Page MenuHomePhabricator

Publish recurring Flow dumps at http://dumps.wikimedia.org/
Closed, ResolvedPublic

Description

Event Timeline

Mattflaschen-WMF renamed this task from Publish Flow dumps at http://dumps.wikimedia.org/ to Publish recurring Flow dumps at http://dumps.wikimedia.org/.Nov 24 2015, 3:48 PM
Mattflaschen-WMF set Security to None.

Change 264129 had a related patch set uploaded (by Reedy):
Don't try and run dumpBackup.php if not enabled on the wiki

https://gerrit.wikimedia.org/r/264129

From discussion on IRC with Reedy, Mattflaschen:

Let's get the change https://gerrit.wikimedia.org/r/#/c/264129/ merged in.

It looks like the easiest thing for me as far as deciding when to add the dump job to the outputs of the regular dump runs is to check, for any given wiki, if wmgUseFlow is set, since otherwise I have to hardcode some logic about private wikis etc.

Change 264129 merged by jenkins-bot:
Don't try and run dumpBackup.php if not enabled on the wiki

https://gerrit.wikimedia.org/r/264129

Nemo_bis raised the priority of this task from Medium to High.Jan 19 2016, 7:55 AM
Nemo_bis subscribed.

Fix priority per blocked task.

I'm trying to run the flow maintenance script from the command line on an actual snapshot host, thusly:

php5 /srv/mediawiki/multiversion/MWScript.php extensions/Flow/maintenance/dumpBackup.php --wiki=elwiki --full | more

and I'm getting the usage message "This script dumps the Flow discussion database" etc. Can you folks help me out here?

I'm trying to run the flow maintenance script from the command line on an actual snapshot host, thusly:

php5 /srv/mediawiki/multiversion/MWScript.php extensions/Flow/maintenance/dumpBackup.php --wiki=elwiki --full | more

and I'm getting the usage message "This script dumps the Flow discussion database" etc. Can you folks help me out here?

This was broken by rMW0a0b02b56c2c: Add support for specifying options multiple times in Maintenance scripts..
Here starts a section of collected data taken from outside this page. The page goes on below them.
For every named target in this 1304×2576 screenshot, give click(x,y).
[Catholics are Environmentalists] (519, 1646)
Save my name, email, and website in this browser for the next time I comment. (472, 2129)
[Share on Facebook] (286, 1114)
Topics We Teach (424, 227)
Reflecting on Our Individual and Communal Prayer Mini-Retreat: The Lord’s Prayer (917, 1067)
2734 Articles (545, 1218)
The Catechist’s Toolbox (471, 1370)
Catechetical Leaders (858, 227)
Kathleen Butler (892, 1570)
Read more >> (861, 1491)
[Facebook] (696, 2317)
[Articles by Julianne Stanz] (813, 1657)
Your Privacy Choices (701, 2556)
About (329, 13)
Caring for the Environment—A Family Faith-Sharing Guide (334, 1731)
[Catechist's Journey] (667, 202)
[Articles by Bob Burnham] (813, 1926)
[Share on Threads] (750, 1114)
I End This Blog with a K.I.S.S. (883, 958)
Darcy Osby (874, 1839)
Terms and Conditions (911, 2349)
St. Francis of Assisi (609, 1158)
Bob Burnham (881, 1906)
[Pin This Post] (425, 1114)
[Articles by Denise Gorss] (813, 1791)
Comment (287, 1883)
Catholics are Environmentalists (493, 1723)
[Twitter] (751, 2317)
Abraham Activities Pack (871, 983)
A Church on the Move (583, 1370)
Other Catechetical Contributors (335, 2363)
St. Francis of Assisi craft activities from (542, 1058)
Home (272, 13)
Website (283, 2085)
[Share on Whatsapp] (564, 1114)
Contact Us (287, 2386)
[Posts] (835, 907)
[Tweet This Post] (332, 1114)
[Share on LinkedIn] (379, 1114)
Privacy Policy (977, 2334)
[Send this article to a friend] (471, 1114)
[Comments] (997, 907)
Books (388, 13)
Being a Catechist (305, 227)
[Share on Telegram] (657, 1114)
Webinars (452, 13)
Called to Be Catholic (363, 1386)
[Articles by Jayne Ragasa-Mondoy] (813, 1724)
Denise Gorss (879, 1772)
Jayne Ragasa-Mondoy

I started reviewing https://gerrit.wikimedia.org/r/#/c/275519/ ("Turn dumpBackup into proper Maintenance script") which will fix this. Also, I'm going to review https://gerrit.wikimedia.org/r/#/c/276404/ which is a general fix.

Can you retry when https://gerrit.wikimedia.org/r/#/c/275519/ is merged?

That looks better. I need to see if all the options necessary for dumps are there (output fles etc) but I can get working on the python wrapper now.

Uh, this is done, insofar as they show up on dumps.wm.org as files to be downloaded just like everything else, for every dump run. Can we close this out?

Uh, this is done, insofar as they show up on dumps.wm.org as files to be downloaded just like everything else, for every dump run. Can we close this out?

https://dumps.wikimedia.org/wikidatawiki/20160601/ has no Flow data.

https://dumps.wikimedia.org/rswikimedia/20160601/ has "2016-06-14 23:22:52 failed content of flow pages in xml format" (perhaps because there are no Flow pages yet https://rs.wikimedia.org/wiki/Special:AllPages?from=&to=&namespace=2600 )

It's marked as in progress:

" This dump is in progress; see also the previous dump from 2016-05-01".

But I'm not sure if it should show the Flow entry as pending, etc. T89398: Add Flow to database dumps mentions, "I push out a fix to get the right list of flow-enabled wikis" which should take care of this if it's missing.

https://dumps.wikimedia.org/rswikimedia/20160601/ has "2016-06-14 23:22:52 failed content of flow pages in xml format" (perhaps because there are no Flow pages yet https://rs.wikimedia.org/wiki/Special:AllPages?from=&to=&namespace=2600 )

Flow is not enabled there at all. This is also discussed at T89398: Add Flow to database dumps.

Uh, this is done, insofar as they show up on dumps.wm.org as files to be downloaded just like everything else, for every dump run. Can we close this out?

Yeah, it looks like these remaining small issues are tracked at T89398.